## Your task
Given the entries that follow, write out exactly the lines starting at the one containing "Viewport: 1568px width, 689px height." and ending at the one containing "Task: Open the Nou new item dropdown", both ends included, and only those.

═══ Input

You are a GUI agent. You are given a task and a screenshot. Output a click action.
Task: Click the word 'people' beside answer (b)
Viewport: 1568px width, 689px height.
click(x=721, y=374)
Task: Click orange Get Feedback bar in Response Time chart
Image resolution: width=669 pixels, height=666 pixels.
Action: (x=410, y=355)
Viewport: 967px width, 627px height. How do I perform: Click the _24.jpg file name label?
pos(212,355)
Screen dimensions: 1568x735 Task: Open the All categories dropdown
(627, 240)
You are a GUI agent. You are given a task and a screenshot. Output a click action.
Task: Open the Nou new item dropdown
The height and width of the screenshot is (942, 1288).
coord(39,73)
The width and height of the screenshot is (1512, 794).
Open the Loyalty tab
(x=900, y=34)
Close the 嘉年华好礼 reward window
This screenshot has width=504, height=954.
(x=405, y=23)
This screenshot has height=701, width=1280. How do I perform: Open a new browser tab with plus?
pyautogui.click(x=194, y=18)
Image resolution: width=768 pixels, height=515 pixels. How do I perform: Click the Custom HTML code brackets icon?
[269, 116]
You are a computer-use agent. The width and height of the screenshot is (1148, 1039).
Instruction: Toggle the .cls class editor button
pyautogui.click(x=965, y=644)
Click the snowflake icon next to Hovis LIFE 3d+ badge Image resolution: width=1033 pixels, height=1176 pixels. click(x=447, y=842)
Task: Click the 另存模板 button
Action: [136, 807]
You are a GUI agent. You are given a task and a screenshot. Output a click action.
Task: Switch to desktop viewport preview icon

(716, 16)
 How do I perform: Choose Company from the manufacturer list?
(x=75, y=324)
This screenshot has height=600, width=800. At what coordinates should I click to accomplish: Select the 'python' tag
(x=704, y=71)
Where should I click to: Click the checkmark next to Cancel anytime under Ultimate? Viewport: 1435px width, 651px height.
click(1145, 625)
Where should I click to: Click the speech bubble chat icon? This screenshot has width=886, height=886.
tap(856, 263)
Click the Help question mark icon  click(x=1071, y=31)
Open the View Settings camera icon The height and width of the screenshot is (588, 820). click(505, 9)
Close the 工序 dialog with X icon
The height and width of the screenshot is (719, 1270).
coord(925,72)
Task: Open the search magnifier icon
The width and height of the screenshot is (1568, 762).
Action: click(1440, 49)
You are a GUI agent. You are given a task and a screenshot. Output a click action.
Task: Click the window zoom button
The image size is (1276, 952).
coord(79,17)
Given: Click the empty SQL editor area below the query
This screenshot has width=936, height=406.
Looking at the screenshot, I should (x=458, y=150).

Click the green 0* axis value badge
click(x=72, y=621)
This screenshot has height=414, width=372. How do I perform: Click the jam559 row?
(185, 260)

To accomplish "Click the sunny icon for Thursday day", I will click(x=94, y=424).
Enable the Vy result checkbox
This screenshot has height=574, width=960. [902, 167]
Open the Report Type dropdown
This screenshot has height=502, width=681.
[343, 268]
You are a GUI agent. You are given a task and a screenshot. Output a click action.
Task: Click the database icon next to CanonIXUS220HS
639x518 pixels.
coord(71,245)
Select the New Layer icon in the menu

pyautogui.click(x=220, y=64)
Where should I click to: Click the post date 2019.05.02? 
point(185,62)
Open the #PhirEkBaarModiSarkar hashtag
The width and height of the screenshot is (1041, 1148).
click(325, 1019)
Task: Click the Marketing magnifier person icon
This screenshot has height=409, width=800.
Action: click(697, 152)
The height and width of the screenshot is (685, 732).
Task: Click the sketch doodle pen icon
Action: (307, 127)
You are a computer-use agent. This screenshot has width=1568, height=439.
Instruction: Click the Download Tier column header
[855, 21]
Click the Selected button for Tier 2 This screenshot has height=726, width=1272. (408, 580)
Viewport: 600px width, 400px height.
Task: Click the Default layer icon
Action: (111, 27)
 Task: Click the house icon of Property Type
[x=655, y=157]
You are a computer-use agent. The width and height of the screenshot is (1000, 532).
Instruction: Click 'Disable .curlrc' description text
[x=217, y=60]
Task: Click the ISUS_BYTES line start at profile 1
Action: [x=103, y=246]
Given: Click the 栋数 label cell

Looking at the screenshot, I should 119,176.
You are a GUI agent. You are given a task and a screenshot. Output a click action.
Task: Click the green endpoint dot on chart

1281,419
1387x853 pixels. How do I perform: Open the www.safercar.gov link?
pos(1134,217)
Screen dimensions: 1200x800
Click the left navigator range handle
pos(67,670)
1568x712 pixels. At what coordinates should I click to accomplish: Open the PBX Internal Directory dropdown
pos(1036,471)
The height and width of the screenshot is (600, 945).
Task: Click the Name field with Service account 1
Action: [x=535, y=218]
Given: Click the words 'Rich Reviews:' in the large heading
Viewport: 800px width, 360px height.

══════

## Result
Viewport: 1568px width, 689px height.
click(x=721, y=374)
Task: Click orange Get Feedback bar in Response Time chart
Image resolution: width=669 pixels, height=666 pixels.
Action: (x=410, y=355)
Viewport: 967px width, 627px height. How do I perform: Click the _24.jpg file name label?
pos(212,355)
Screen dimensions: 1568x735 Task: Open the All categories dropdown
(627, 240)
You are a GUI agent. You are given a task and a screenshot. Output a click action.
Task: Open the Nou new item dropdown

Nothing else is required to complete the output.